In the news: Atlantic Marine Construction Company sued a former employee for installing Google Chrome Remote Desktop without authorization. The former SVP accessed the company’s network at least 16 times after he left to take confidential information.
#8 Communicate Internally
Make sure all relevant parties know about terminations immediately. If Sue leaves accounting but IT doesn’t know for a week, that could leave you exposed.
Know who needs to know about terminations to remove logins and close accounts. Expect prompt action to change passwords on shared accounts or blacklist terminated employees.

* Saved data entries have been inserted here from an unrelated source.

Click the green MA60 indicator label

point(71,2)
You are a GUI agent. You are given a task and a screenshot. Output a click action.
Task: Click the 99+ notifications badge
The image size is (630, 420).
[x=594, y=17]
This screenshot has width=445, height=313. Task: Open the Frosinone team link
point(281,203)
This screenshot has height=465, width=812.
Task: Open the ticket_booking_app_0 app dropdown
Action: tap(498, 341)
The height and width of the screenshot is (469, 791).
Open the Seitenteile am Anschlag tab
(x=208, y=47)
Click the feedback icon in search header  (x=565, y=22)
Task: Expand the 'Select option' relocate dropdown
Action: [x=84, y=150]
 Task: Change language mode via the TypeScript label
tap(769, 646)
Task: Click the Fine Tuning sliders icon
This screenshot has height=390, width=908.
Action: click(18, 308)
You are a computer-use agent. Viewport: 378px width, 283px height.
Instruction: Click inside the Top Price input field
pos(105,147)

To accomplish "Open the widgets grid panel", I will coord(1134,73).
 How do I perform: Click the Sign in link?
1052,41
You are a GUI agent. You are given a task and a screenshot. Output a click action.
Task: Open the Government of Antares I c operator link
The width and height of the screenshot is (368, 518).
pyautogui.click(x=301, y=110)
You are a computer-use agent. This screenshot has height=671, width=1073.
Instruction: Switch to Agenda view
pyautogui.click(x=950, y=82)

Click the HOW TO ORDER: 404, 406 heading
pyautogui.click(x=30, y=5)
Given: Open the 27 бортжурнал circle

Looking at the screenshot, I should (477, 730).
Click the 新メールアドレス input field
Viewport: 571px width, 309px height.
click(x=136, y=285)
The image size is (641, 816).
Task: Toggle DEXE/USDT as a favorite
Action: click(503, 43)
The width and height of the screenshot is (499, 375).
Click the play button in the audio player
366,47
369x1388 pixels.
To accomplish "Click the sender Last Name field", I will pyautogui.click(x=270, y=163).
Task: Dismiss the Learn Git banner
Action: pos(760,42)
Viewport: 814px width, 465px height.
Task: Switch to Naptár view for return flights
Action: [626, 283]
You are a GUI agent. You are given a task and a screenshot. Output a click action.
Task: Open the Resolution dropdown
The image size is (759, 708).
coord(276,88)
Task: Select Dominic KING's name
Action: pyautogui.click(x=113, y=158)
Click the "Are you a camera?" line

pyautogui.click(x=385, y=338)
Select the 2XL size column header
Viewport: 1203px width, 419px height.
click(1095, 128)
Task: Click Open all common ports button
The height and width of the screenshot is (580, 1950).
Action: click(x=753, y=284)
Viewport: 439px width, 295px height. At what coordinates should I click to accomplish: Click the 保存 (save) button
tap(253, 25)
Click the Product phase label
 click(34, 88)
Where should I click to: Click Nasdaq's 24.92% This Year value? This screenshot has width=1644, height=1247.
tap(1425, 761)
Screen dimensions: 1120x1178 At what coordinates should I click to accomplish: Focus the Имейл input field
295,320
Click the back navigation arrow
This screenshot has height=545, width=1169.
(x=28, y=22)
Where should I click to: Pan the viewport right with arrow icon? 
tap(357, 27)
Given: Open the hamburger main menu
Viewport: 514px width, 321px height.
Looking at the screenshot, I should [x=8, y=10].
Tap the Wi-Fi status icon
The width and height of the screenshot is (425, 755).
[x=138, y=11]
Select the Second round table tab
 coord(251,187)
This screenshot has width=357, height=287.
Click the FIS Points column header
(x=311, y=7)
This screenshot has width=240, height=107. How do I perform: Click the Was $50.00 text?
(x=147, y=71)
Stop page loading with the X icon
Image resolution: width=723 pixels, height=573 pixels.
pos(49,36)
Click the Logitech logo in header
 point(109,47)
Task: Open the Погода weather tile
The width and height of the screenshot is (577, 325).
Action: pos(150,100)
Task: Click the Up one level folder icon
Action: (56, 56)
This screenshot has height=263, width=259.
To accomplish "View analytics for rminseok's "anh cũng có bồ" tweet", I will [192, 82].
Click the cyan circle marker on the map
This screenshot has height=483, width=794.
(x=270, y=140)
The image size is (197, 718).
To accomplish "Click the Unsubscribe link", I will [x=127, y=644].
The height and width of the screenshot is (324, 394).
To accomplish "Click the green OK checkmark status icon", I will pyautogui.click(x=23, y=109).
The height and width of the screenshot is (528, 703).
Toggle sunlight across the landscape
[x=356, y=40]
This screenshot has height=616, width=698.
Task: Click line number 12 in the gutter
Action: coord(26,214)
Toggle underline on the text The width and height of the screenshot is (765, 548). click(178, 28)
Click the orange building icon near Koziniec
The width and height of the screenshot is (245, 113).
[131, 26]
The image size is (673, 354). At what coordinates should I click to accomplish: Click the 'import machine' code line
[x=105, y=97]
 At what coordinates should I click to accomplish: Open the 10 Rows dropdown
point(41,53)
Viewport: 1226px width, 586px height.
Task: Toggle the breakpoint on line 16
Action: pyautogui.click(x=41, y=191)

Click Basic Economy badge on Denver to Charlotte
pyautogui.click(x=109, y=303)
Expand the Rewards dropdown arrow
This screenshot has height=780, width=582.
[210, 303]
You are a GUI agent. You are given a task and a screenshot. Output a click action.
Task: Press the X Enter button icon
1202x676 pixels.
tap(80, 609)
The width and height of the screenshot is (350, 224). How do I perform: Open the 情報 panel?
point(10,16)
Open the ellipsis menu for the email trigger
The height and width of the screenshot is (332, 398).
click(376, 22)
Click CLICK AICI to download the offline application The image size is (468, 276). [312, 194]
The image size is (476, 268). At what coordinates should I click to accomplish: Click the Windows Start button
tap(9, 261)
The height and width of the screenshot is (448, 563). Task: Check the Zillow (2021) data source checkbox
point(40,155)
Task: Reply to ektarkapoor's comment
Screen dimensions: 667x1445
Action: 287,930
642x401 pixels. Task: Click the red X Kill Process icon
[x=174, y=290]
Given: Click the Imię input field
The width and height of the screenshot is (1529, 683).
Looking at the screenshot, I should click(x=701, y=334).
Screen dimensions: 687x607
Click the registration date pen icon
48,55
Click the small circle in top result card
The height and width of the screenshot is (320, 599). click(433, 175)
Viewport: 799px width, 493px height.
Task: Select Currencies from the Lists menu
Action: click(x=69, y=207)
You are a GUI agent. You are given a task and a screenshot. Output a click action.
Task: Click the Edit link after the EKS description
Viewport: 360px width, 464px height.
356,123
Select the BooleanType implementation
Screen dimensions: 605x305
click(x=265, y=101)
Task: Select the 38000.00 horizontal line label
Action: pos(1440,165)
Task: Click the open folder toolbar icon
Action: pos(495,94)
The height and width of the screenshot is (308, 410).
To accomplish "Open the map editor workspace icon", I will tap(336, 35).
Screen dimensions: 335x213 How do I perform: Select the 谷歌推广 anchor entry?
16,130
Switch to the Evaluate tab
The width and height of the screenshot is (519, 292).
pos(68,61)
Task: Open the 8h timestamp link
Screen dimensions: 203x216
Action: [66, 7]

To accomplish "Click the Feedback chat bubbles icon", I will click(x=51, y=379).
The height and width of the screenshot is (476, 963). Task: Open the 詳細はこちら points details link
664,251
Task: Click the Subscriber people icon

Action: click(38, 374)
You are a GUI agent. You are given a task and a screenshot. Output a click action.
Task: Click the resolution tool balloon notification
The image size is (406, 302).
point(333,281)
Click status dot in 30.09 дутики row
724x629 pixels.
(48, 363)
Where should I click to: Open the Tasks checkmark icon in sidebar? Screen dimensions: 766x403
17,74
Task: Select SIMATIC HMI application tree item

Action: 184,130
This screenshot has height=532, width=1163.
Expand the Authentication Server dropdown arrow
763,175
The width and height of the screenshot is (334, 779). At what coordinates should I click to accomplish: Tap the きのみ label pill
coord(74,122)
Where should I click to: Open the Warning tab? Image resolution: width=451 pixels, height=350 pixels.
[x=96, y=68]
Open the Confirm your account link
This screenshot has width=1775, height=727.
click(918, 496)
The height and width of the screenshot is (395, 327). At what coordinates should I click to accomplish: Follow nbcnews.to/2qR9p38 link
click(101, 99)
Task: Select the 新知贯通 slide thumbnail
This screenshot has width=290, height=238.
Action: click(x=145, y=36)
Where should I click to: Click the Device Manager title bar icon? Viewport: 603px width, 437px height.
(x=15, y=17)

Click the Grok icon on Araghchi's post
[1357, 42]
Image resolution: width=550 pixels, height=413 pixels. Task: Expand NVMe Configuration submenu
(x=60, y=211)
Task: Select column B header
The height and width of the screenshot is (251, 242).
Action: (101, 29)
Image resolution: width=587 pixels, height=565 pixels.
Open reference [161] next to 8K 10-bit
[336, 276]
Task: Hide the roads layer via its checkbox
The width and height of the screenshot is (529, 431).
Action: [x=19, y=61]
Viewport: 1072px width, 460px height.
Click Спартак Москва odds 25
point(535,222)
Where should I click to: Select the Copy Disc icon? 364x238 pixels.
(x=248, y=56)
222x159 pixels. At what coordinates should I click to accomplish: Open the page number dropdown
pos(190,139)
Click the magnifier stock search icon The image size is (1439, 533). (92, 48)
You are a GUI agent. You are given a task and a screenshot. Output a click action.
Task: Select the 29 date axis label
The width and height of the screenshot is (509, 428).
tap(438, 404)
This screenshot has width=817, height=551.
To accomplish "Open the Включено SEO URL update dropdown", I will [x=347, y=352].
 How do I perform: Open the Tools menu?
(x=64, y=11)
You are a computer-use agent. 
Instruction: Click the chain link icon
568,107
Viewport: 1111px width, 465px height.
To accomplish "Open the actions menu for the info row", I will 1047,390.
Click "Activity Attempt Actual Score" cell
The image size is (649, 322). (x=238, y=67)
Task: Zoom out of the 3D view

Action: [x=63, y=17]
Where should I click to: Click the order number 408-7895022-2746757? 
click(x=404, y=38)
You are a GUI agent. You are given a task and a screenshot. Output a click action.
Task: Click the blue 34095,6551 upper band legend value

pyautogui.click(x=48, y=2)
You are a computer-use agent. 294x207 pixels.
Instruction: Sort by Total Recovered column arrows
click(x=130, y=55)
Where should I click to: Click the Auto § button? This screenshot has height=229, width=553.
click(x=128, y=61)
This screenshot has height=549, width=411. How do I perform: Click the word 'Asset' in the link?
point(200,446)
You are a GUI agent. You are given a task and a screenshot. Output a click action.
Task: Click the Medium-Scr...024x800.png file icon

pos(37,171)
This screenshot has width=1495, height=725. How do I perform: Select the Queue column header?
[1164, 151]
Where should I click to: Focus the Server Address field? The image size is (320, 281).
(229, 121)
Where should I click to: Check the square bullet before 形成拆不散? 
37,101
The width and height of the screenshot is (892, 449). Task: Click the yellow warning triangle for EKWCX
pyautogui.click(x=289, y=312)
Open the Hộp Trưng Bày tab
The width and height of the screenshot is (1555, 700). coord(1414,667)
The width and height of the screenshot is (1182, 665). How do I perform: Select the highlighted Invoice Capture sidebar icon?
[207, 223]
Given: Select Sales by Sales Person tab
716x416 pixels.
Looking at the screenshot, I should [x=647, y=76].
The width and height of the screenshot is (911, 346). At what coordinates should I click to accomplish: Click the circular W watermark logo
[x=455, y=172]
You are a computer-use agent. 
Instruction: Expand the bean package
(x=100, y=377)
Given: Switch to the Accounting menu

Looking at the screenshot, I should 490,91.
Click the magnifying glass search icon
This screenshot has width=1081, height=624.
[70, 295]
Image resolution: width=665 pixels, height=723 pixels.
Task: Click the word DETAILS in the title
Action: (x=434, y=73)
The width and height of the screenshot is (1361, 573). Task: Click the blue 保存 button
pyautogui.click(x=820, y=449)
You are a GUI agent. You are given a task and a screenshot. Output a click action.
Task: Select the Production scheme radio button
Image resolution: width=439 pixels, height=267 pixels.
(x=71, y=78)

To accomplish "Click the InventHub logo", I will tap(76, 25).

Keeping employees happy helps, too.
Another way to stem disgruntled employees leaving with your data is to engage employees and give them meaningful work. Be a place where people want to work. Some strategies to help encourage employee loyalty, while also boosting productivity, include:
Welcome feedback. Make it obvious you’re willing to hear from employees. Then, where possible, act on what the employees say. This shows you respect their input and helps everyone feel more involved at work.
Encourage risk-taking. People like to feel challenged so they are less likely to look elsewhere to work. Make yours a company where people feel safe trying new things or making fresh suggestions.
Set goals. Help individuals identify challenging areas. You don’t want to make the goals too difficult, as that could lead to the frustration you are aiming to avoid.
Outsourcing security steps up your posture
Enlisting a managed service provider (MSP) is one more way to cut risks when employees move on. The MSP can establish content management solutions and set up virtual desktops. These experts can also help with cloud solutions, encryption, and access authentication. They can provide valuable guidance for isolating sensitive data.
The MSP can remove employee access, wipe devices, and disable accounts. If a disgruntled employee deletes or corrupts files, the MSP can do backup and recovery to get you back on track.